◆ Request ◆
Set out each line of the records below as a numbered list, skipping any blank lines and leaving out the pictures.

· · · ·

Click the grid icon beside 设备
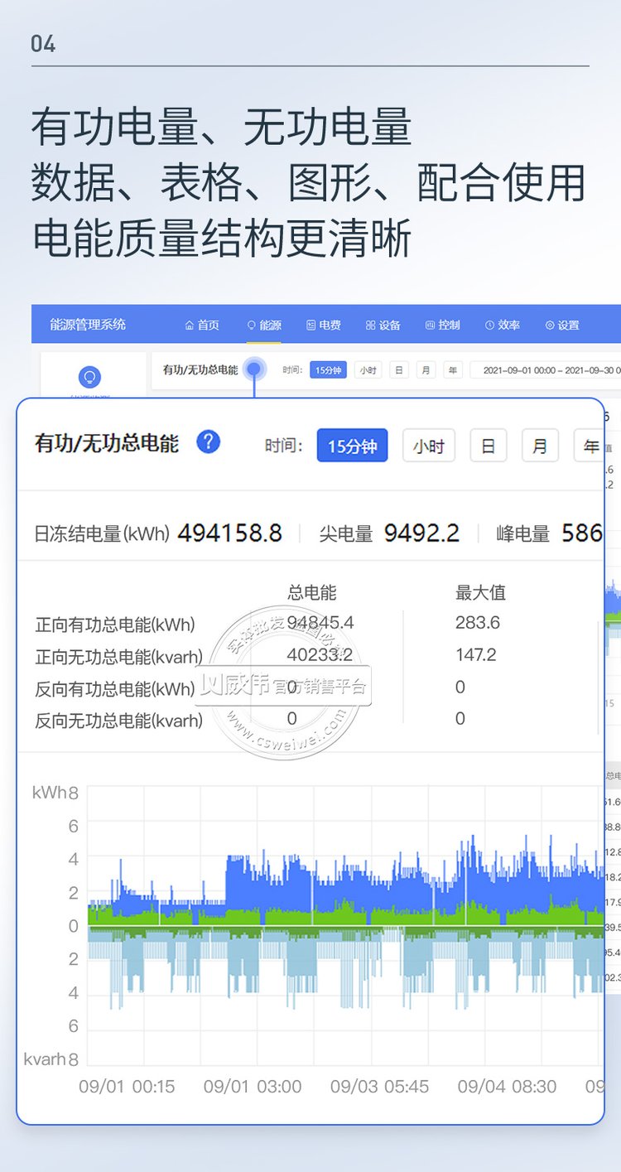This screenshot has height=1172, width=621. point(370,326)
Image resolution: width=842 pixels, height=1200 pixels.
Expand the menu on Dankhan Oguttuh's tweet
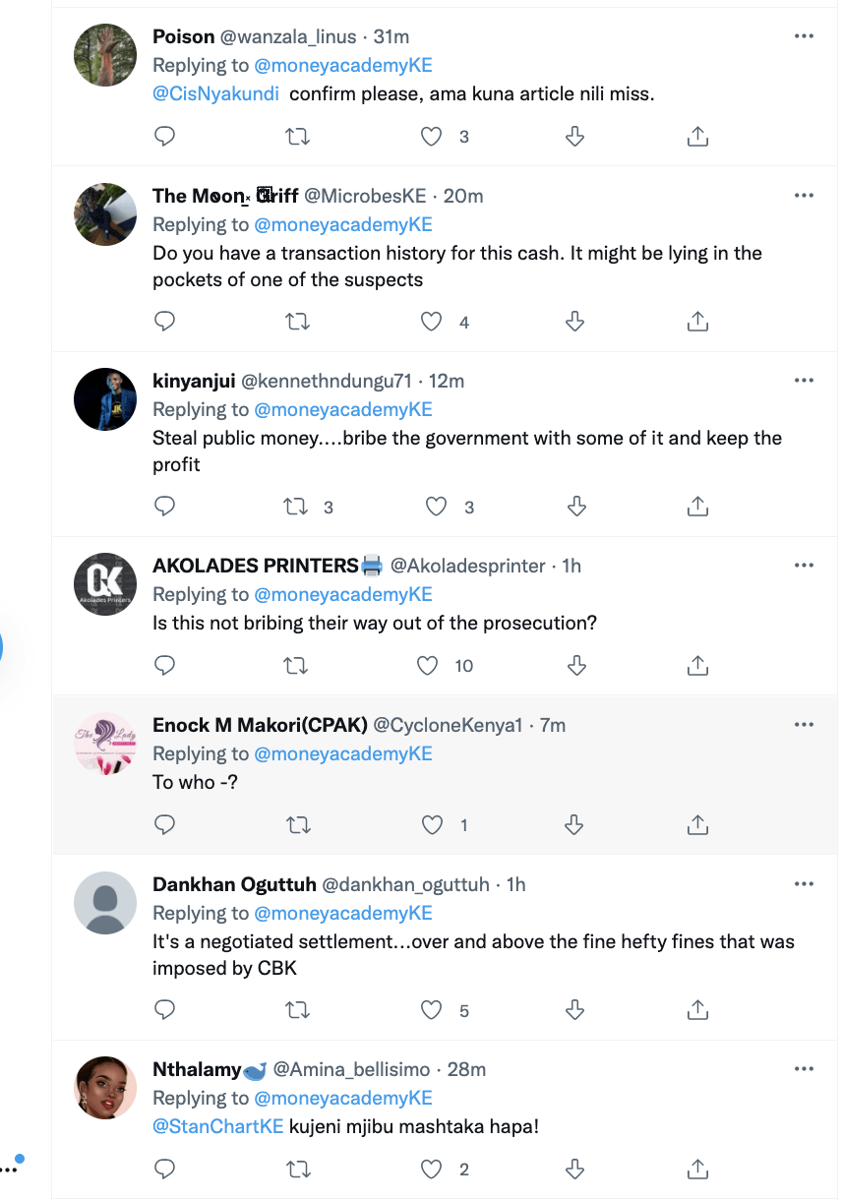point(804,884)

· · · ·

◆ In response ◆
1. Click the grid icon beside 设备
2. This screenshot has height=1172, width=621. point(370,326)
3. Image resolution: width=842 pixels, height=1200 pixels.
4. Expand the menu on Dankhan Oguttuh's tweet
5. point(804,884)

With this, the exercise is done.